CNN’s Chris Cillizza reported on the forced resignation of homeland security adviser Tom Bossert on April 11, the 32nd senior staff to leave since Jan. 20, 2017.

“There are only 65 ‘A-Team’ positions in the White House total. Which means that in the 445 days Trump has been president, he has lost 49 percent of his A Team staff. In Pres. Barack Obama’s first two full years in office, 24 percent of his ‘A Team’ staff departed. For George W. Bush it was 33 percent. Bill Clinton? 38 percent,” Cillizza wrote.

That turnover had demoralizing effect for staff that remains, but also, the attrition rate is above – average worrisome.

Yet, “Trump tweeted a defense on Wednesday morning. ‘So much Fake News about what is going on in the White House,’ he wrote, adding the mood at 1600 Pennsylvania Avenue is ‘Very calm and calculated,’” Cillizza continued.

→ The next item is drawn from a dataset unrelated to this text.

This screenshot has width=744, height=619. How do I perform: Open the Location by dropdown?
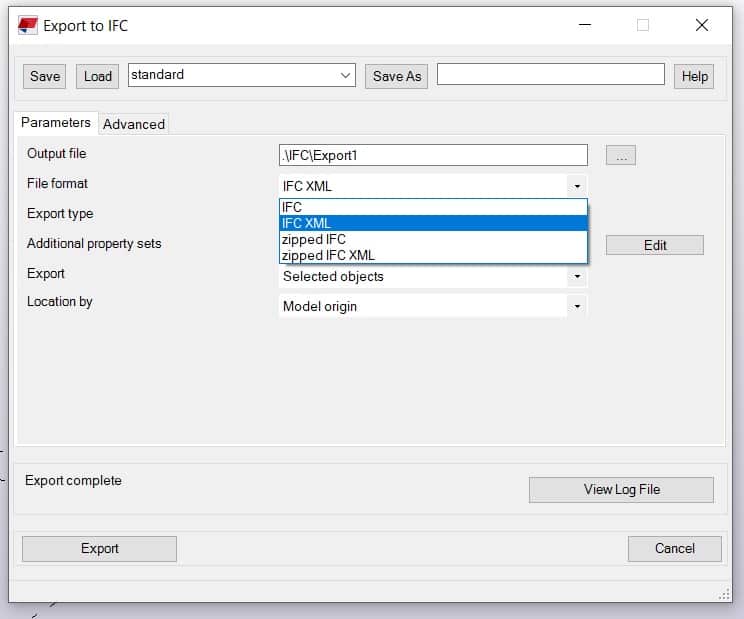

“No” was the president’s reply

On April 6, 2018, CBS News and CNN broadcasted snippets of Trump responding to questions from the press pool while he was on board Air Force One, one of which was whether he knew about Michael Cohen’s payoff of $130,000 to Stormy Daniels.

Trump said “no,” but his hesitant facial expressions did not support his words. The press pool kept at it and asked why did Cohen make the payment, to which Trump said, “You’ll have to ask Michael Cohen, Michael is my attorney. You’ll have to ask Michael.”

Trump’s “no” essentially erased the “client” in the attorney-client privilege, which arguably one can say that the attorney-client privilege is now abdicated by that “no.” It may be a simplistic way of looking at it, that when a client disavows what his lawyer did, then, it can be argued that the attorney-client privilege was waived.

But what Trump did not think of perhaps was how his “no” laid open for the FBI to search his former lawyer’s premises, with a valid, signed search warrant by a magistrate. No longer protected by an attorney-client privilege, the search warrant can be executed.

Furthermore, Trump tweeted, on April 10, following the search warrant’s being served: “The attorney-client privilege is dead” at 4:07 a.m. Did it die when Trump said “no,” and later declared, “Michael is my attorney, you have to ask him”? Some say Trump’s statements threw his attorney under the bus, since basic to any attorney-client privilege is a constant back and forth consultation and communication between the client and attorney.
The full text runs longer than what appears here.